Chaque année, depuis bientôt une décennie, on ne compte plus les joueurs qui signent dans plus d’un club à la fois à l’intersaison. Mais, à la Fécafoot, on ne peut pas citer les noms des joueurs sanctionnés parce qu’il n’y a pratiquement jamais eu de sanction. Et pourtant, les articles 66 et 100 des règlements généraux de la Fécafoot disposent que tout joueur reconnu coupable de tricherie en matière de mutation ou libération est frappé d’une sanction de suspension et, dans certains cas, de radiation, après étude.
Fausses libérations
Les présidents des clubs et autres observateurs avertis soutiennent mordicus que la Fécafoot n’applique pas toujours les textes contre les joueurs escrocs tout simplement parce que ce sont certains de ses membres qui délivrent de fausses attestations de libération. “La fédération est prise dans son propre piège car, elle est souvent complice des joueurs escrocs. Elle ne peut donc pas sanctionner des gens qu’elle soutient”, avance un dirigeant de l’Union sportive de Douala. De son côté, l’association des clubs de première division (Acpd) est décidée à lutter contre ce phénomène. “Les présidents de clubs que nous sommes avons décidé d’être très regardants et pointilleux avec les joueurs qui passent leur temps à nous tromper”, explique Antoine Depadoue Essomba Eyenga, le président de l’Acpd qui, comme ses pairs, dit avoir “l’impression que la Fécafoot n’est pas très rigide quand il faut sanctionner toutes sortes de tricheries dans les milieux du football camerounais.”

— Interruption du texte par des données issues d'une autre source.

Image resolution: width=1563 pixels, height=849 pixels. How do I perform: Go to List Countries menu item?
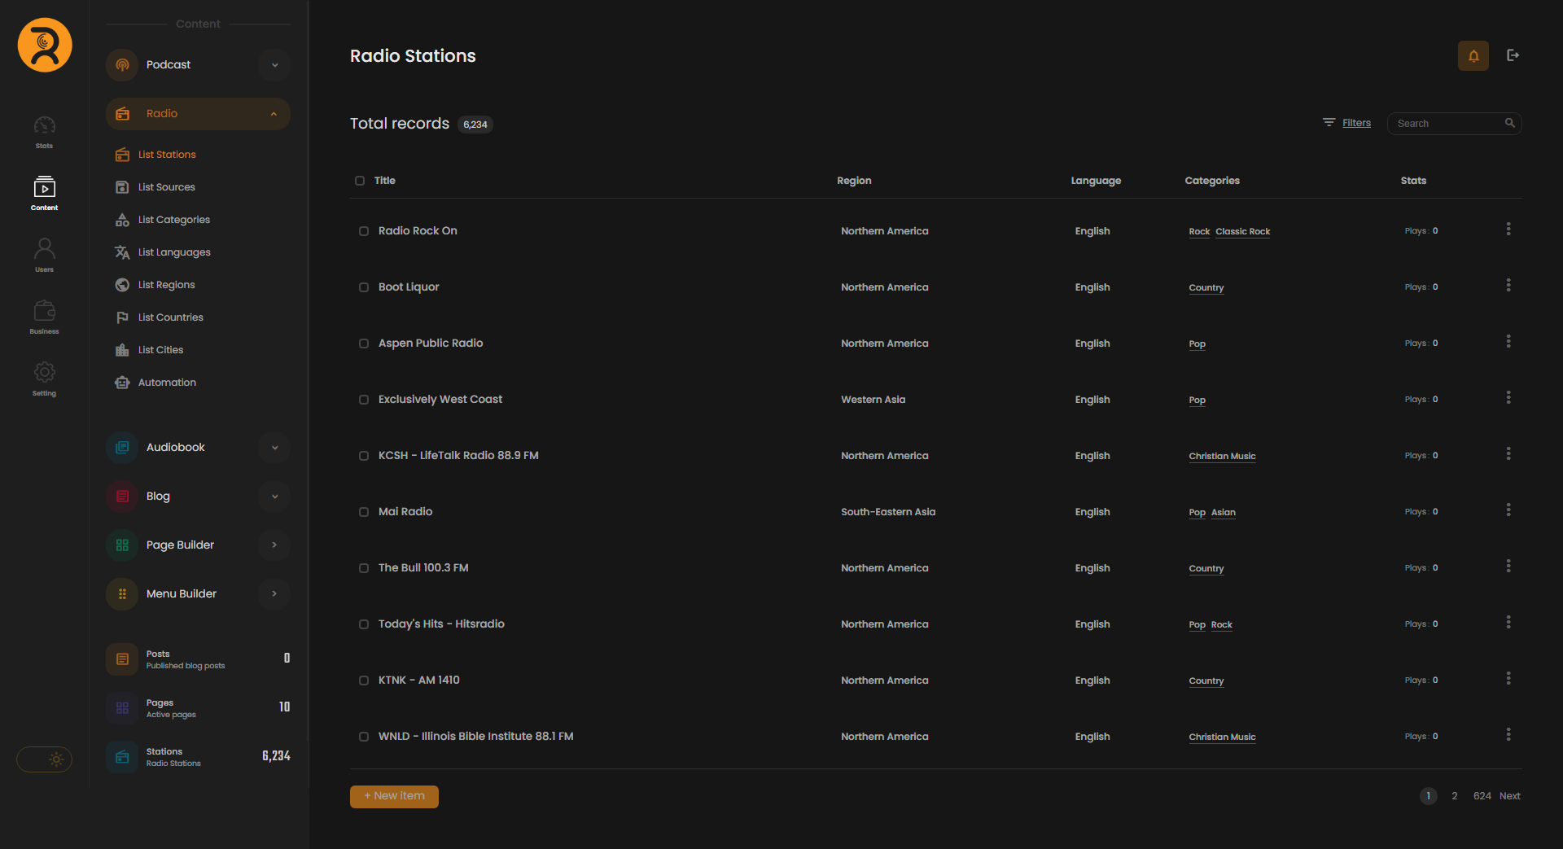[170, 317]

Les fausses libérations ne servent pas seulement les joueurs souhaitant évoluer sur le territoire national. Elles sont le plus souvent délivrées aux footballeurs désirant sortir du pays, après avoir escroqué des présidents de clubs. “Le joueur Manga a signé dans l’Union pour deux ans et est parti avant la fin de la première année. On l’annonce dans un club européen. Où a-t-il obtenu la libération pour le transfert international? Sûrement à la Fécafoot où il aurait comme nombre de footballeurs, des complicités”, fait observer un membre de l’Union de Douala. Plusieurs joueurs camerounais évoluant à l’étranger sont redevables de fortes sommes d’argent aux présidents de clubs qu’ils ont floués au Cameroun avant d’aller chercher fortune en exil.
Ebauche de solution
Accusé de complicité de toutes parts, la Fécafoot semble enfin vouloir prendre la mesure du problème. Elle se propose désormais de publier au début de chaque compétition les listes des joueurs des équipes y prenant part “Nous le faisons pour permettre aux uns et aux autres de revendiquer tel ou tel joueur, et éviter des réserves de qualification quand on sera en pleine compétition”, explique Jean-René Atangana Mballa, secrétaire général de la Fécafoot. Ce fut le cas déjà pour les interpoules 2002 et pour le championnat de première division en cours. Mais, ces mesures ne sont pas suffisantes pour diminuer le phénomène des multiples signatures. La détermination des présidents de clubs à saisir les tribunaux pour régler ce problème semble être le meilleur moyen pour le combattre.